Zabinski has several other reservations over the proposed rules for CCJR:
Benchmarking blemishes such as a two-year historical performance standard and inadequate allowance for practices that start bundled-payment contracting at high efficiency levels. "When Medicare comes in and applies that model to me, I have nowhere to go," says Zabinski. His practice has adopted the care-redesign elements of the Horizon bundled-payment program for all patients, including preoperative patient engagement to screen patients for risk factors such as obesity and diabetes, wellness interventions to limit risk factors, and empowering physicians to quarterback care management. "Ultimately, the physician is engaged in the care of the patient more than the hospital."
CCJR's mandatory imposition in dozens of urban markets nationwide in January is too much too fast, he says. "I don't have much of an issue with this being a mandatory program, but I think it should be phased in. It's set to go into effect January 1, 2016, and many practices are not going to be ready for it."
Putting hospitals in the administrative driver's seat for bundled payments is an "egregious error" in CCJR. "There must be a hospital-physician co-management structure in place."
Changing the Dynamic Between Provider and Payer
For bundled payments to be successful at physician practices, "there's real transformation that has to occur," Brillstein says. Horizon urges physician practices to embrace episode-of-care payment contracting, data-sharing, and best practices for quality and care management, and to post positive clinical outcomes. "It's quite remarkable. We really are changing the dynamics between two sparring partners."

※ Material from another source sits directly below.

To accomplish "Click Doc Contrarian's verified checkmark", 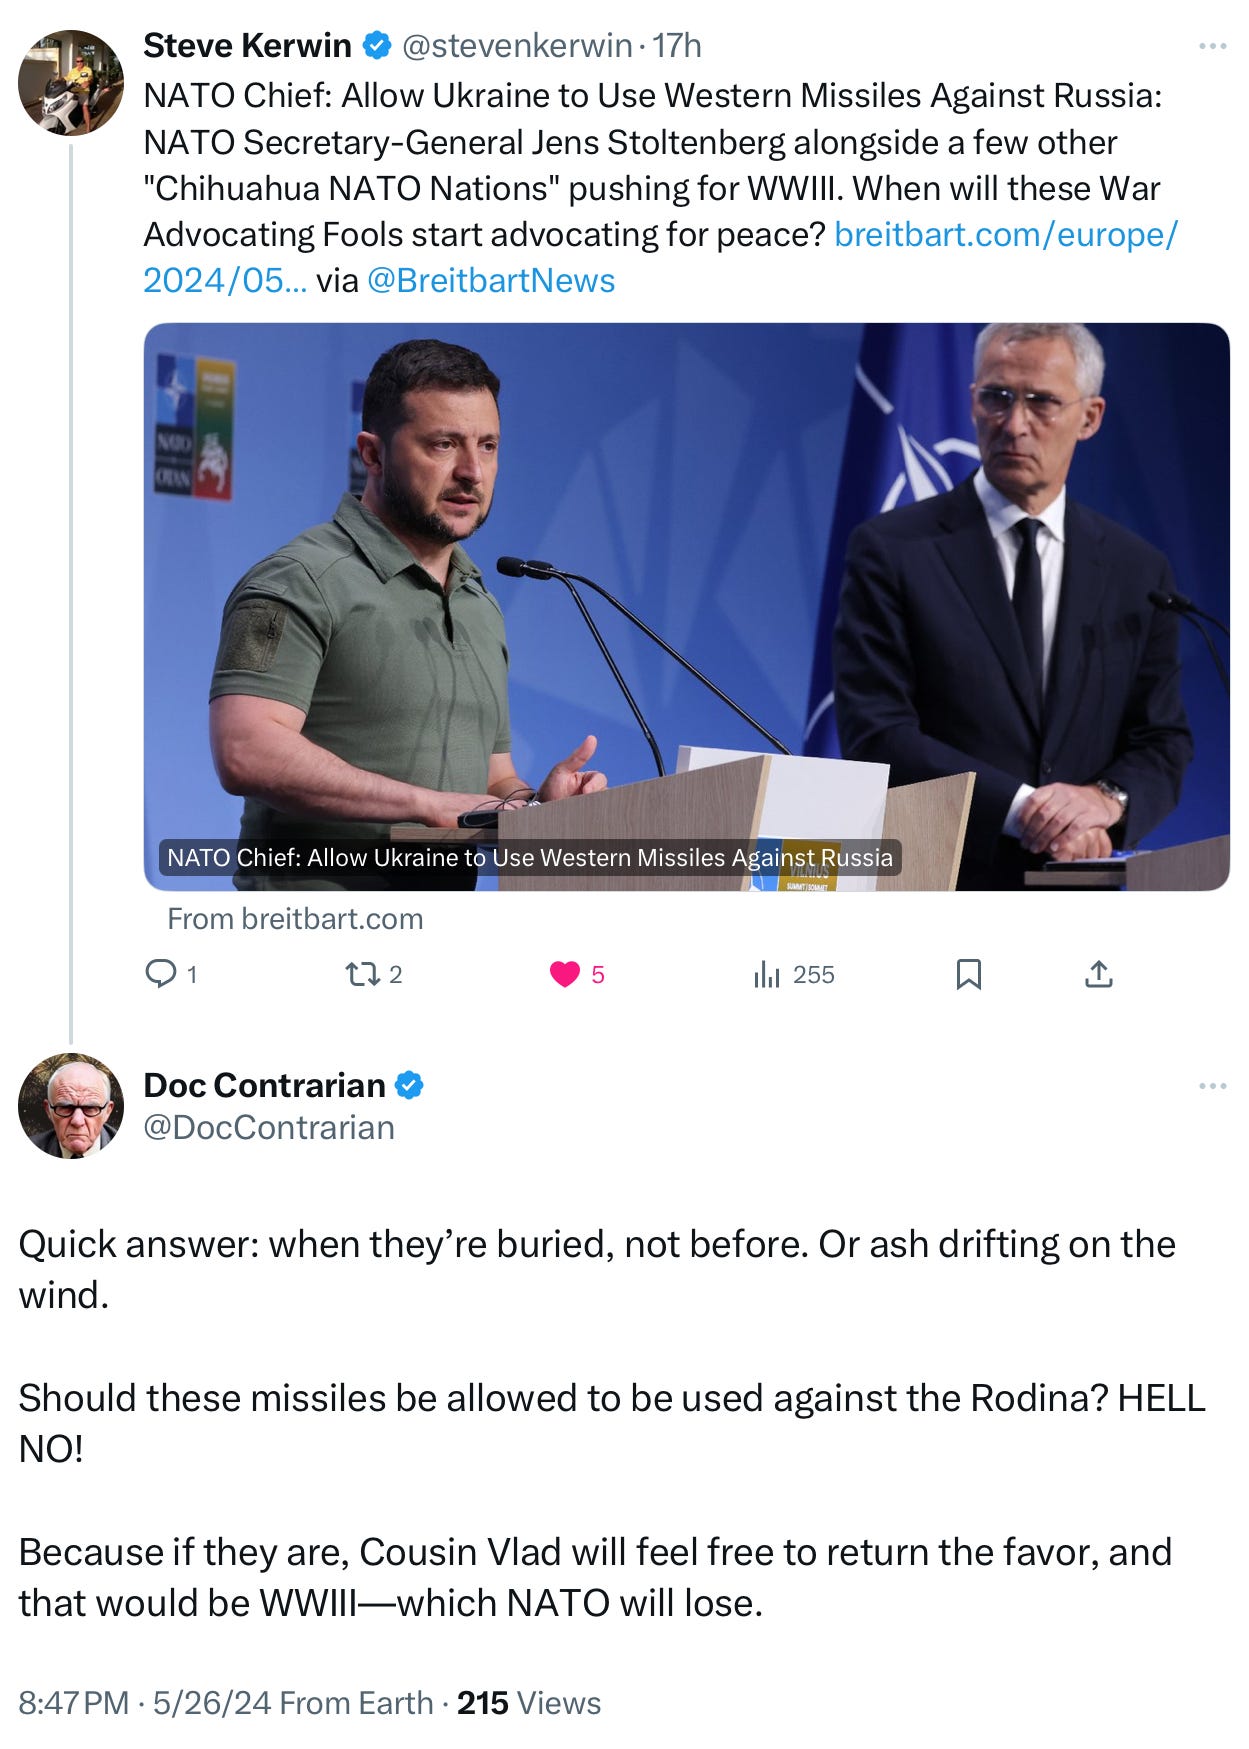I will [409, 1085].
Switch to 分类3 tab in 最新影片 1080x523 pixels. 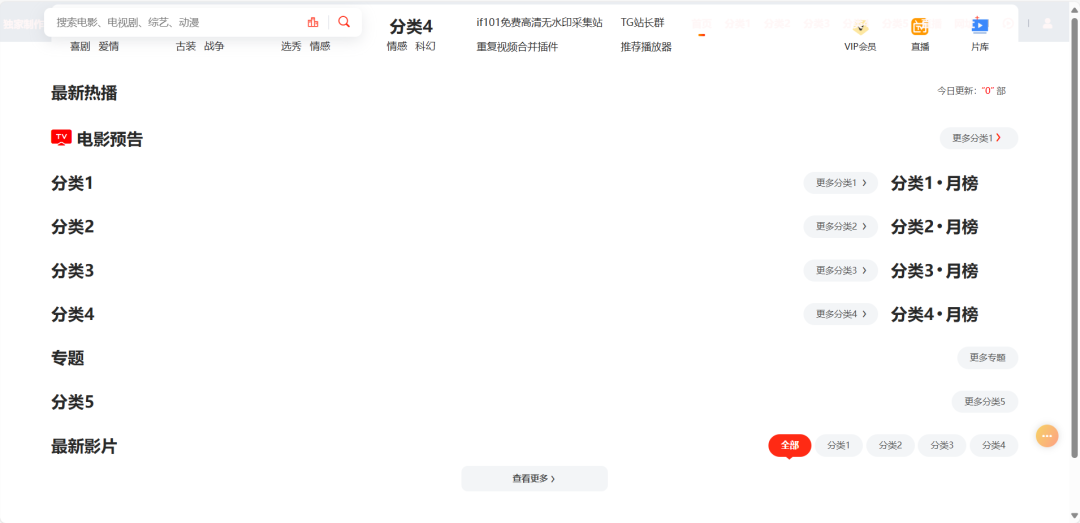pos(941,445)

Horizon's bundled-payment contracts feature upside risk only, quarterly retrospective reporting and reimbursements, patient stratification, and efficiency-promotion measures. "Invariably, there are savings to be found," she says, noting that standardization and optimization lower costs.
Horizon's oncology bundle has a sophisticated patient-stratification mechanism out of necessity, she says. "In cancer, it can be very different if you are Stage 1, Stage 2, or Stage 3. [Cost of care also] depends on the kind of the tumor. It's biomedical stratification."
Horizon is set to launch monthly respective reporting by the end of 2015. "We're very close to it."
Finding the Triple Aim in Bundled Payments
Horizon's bundled-payment contracts for hip and knee replacement exemplify how value-based payment models can be crafted economically and benefit patients, Zabinski says.
"Patient satisfaction and quality care is aligned with cost reduction. … The better a patient is prepared for surgery, the better the clinical outcome. There is improved surgery technique and decreased complications. You can increase quality, increase patient satisfaction, and decrease costs all at the same time."
Value-based payment models have the potential to improve the historical shortchanging of U.S. patients, he says. "Our health system has been tremendously wasteful. [The healthcare industry has provided] suboptimal care at high cost. In the cases of CHF and diabetes, these conditions have not been managed the way they should be managed."
Horizon views bundled-payment contracting as a step forward for the healthcare industry and patients alike, Brillstein says. "It's more like managed care was meant to be: collaborative."